Para a docente, a “hora boa” era a hora de ir embora da escola. Provavelmente, seu descontentamento pessoal com questões profissionais a levou a considerar o tempo fora da escola mais interessante do que aquele ali dentro. Esta contradição esteve presente no discurso e ações da professora ao longo das visitas de observação e faz-nos refletir sobre a complexidade dos encontros humanos e no quanto a professora, ao

mostrar-se desatenta ao que sentem as crianças, ensina-as a lidar com os sentimentos, seus e dos outros, desta mesma forma.

Lidar com esta desatenção e com a censura à expressão de determinados sentimentos com crianças tão pequenas e, via de regra, extremamente espontâneas e expressivas, pode acarretar vários complicadores às relações que se estabelecem, uma vez que, o adulto não percebe ou ignora propositalmente uma emoção importante, bem como não se permite vivenciar as suas, e a criança, por outro lado, não encontrando ressonância no ambiente, pode frustrar-se e optar, em oportunidades futuras, pelo silêncio e distanciamento das pessoas.

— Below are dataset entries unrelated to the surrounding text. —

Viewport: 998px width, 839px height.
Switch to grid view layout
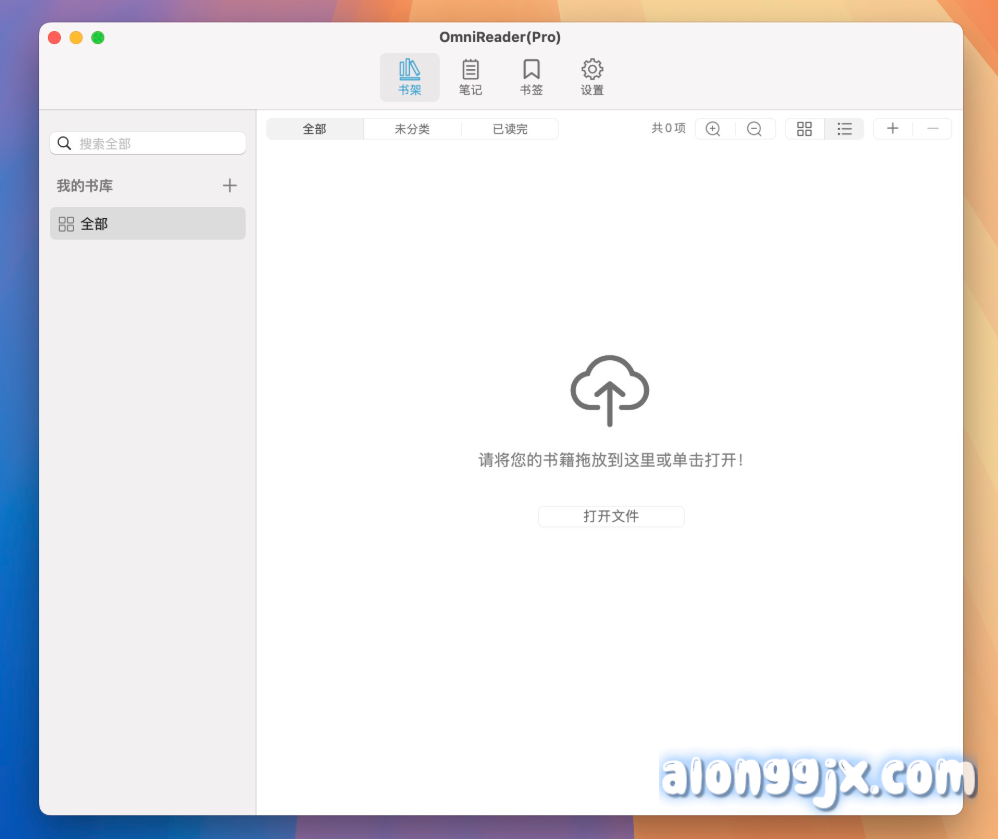coord(804,128)
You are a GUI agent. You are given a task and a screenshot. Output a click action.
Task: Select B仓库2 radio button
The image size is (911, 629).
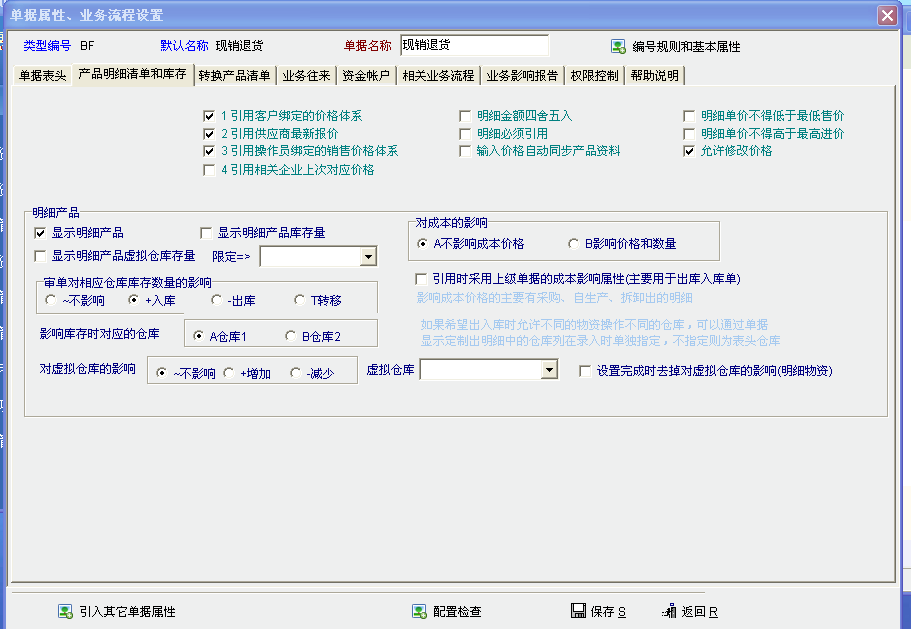(290, 336)
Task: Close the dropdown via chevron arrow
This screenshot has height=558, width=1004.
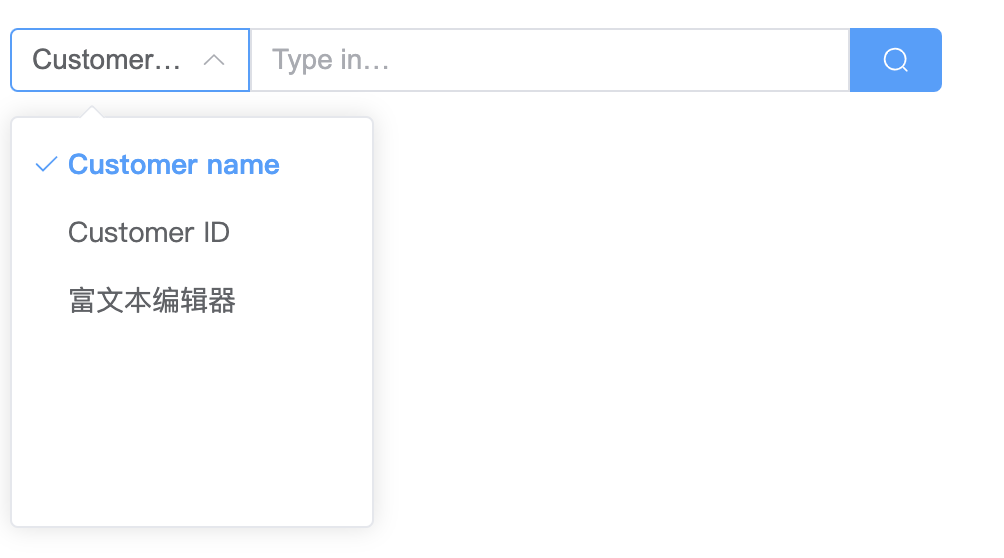Action: coord(214,60)
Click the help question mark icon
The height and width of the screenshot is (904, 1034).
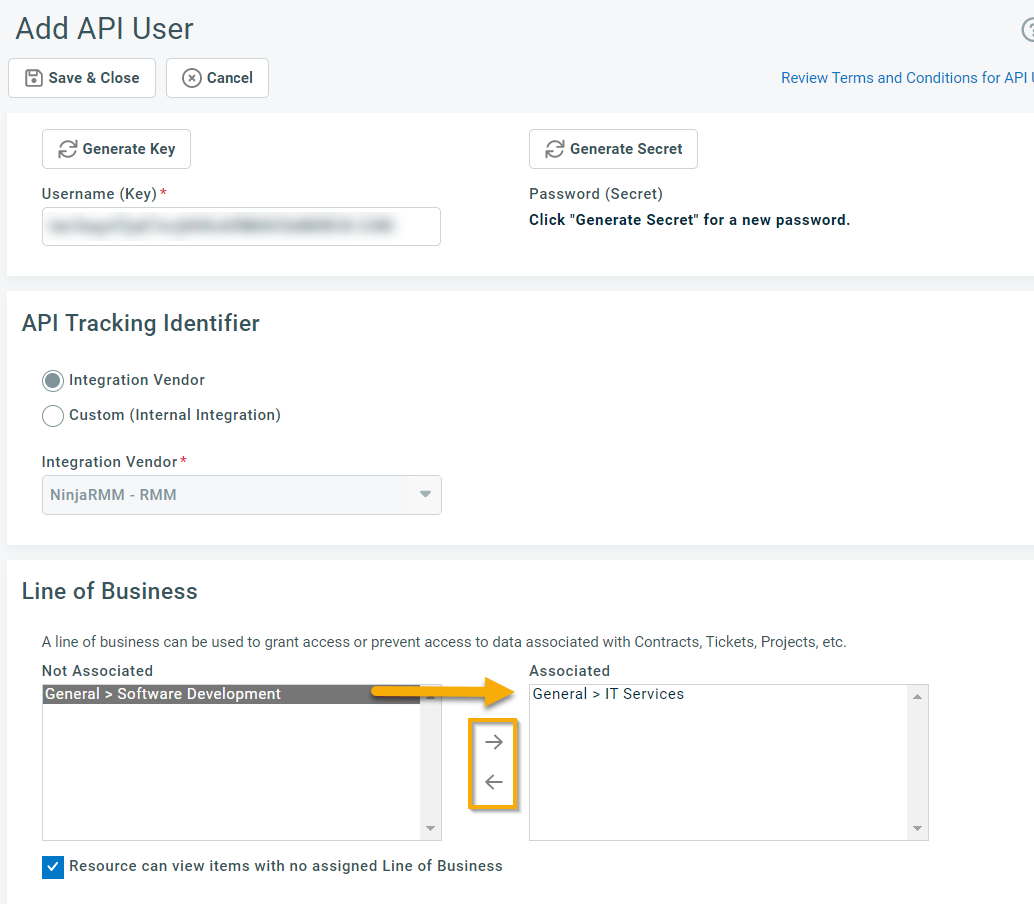point(1027,31)
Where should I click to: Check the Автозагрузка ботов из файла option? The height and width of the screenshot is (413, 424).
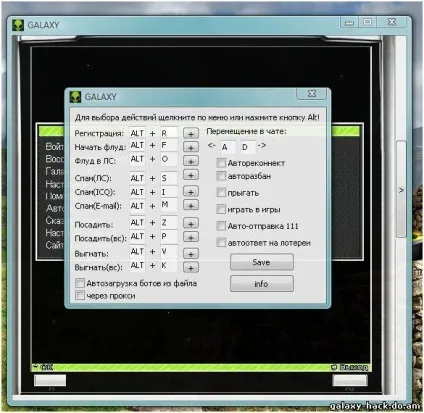80,283
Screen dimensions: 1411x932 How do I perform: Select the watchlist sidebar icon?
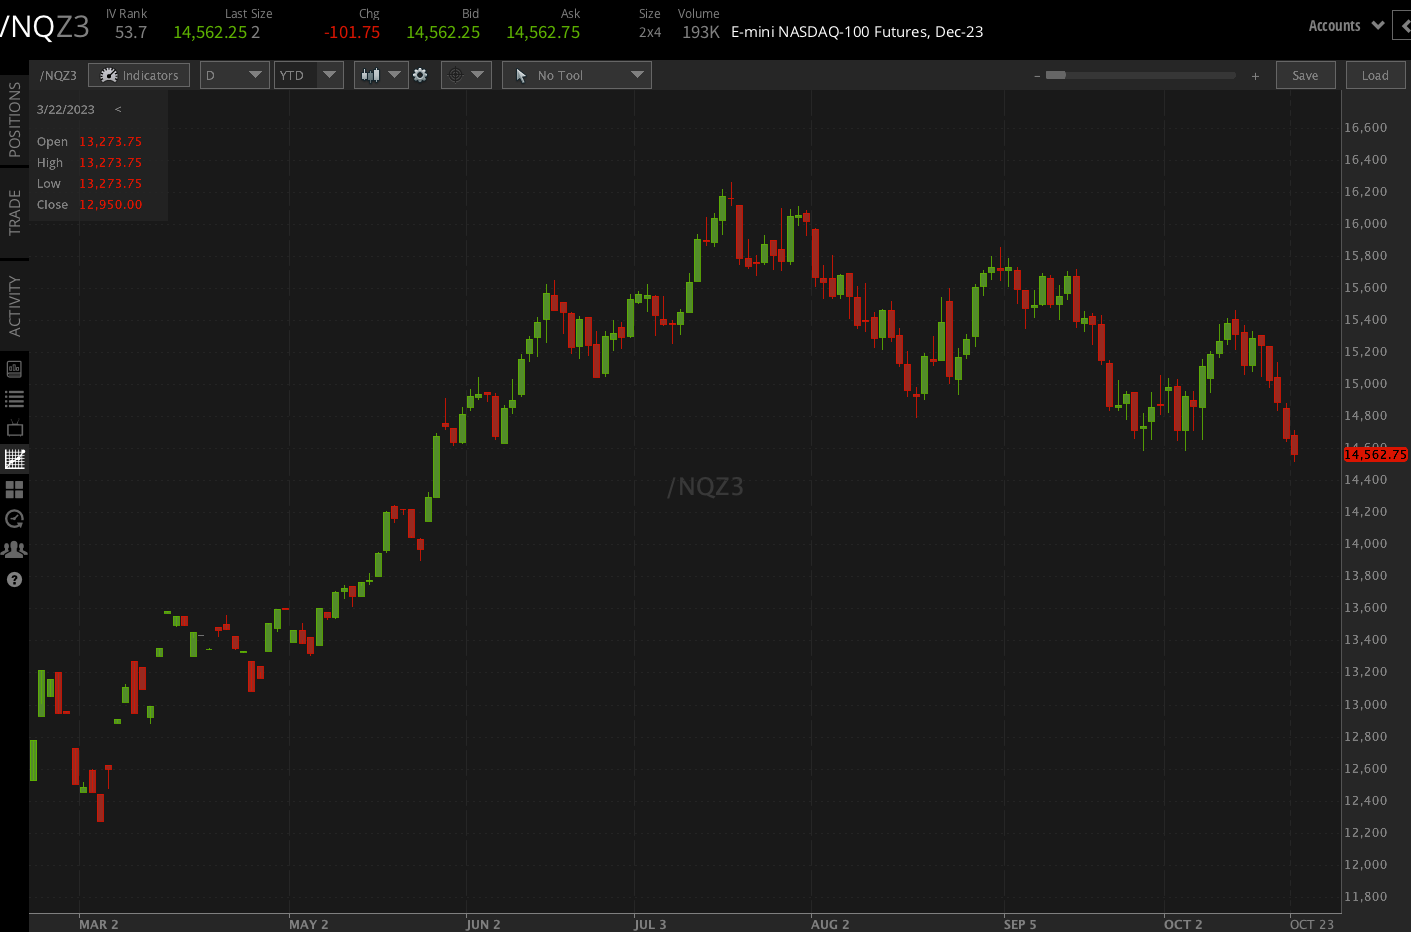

Outra reflexão importante a ser feita é sobre a visão romantizada que, geralmente, pais e professores têm acerca da Educação Infantil. A infância e as instituições destinadas a esse momento são vistas com grande dose de idealização, como se a escola fosse somente um lugar lindo, agradável, acolhedor e a infância, inevitavelmente, feliz. Ao encontro destas afirmações citamos Abramovich (1983), que discute O mito da infância feliz e reúne textos sobre infâncias infelizes e descortina diversas possibilidades em narrativas, poesias e contos da vida de crianças reais e inventadas.

R. Rocha (1983, p. 105 e 106) parafraseia o poema Meus oito anos do romântico poeta brasileiro Casimiro de Abreu e intitula sua versão como “Ai que saudades...”, em que apresenta versos que sustentam nossas reflexões.

Ai que saudade que eu tenho Da aurora da minha vida Da minha infância querida Que os anos não trazem mais... Me sentia rejeitada,

Tão feia, desajeitada, Tão frágil, tola impotente, Apesar dos laranjais (. . .)

Naqueles tempos ditosos Não podia abrir a boca, E a professora era louca, Só queria era gritar. Senta direito, menina! Ou se não, tem sabatina! Que letra mais horrorosa! E pare de conversar!

Presenciamos, destarte, a grande dificuldade dos adultos em suportar a demanda afetiva que as crianças depositavam neles. Por outro lado, é notório também que a felicidade parecia ser entendida ali como uma constante, algo estável e permanente – ou se é feliz ou não se é feliz – e não como um sentimento, uma emoção mais ou menos duradoura, algo circunstancial relacionado ao momento vivenciado, às pessoas com quem lidamos e aos sentidos que atribuímos às nossas experiências.

Nesta direção, vale ressaltar que as possibilidades educacionais proporcionadas pela instituição escolar passam pelas oportunidades concretas que as crianças podem ter para experienciar os diferentes sentimentos constituintes da condição humana.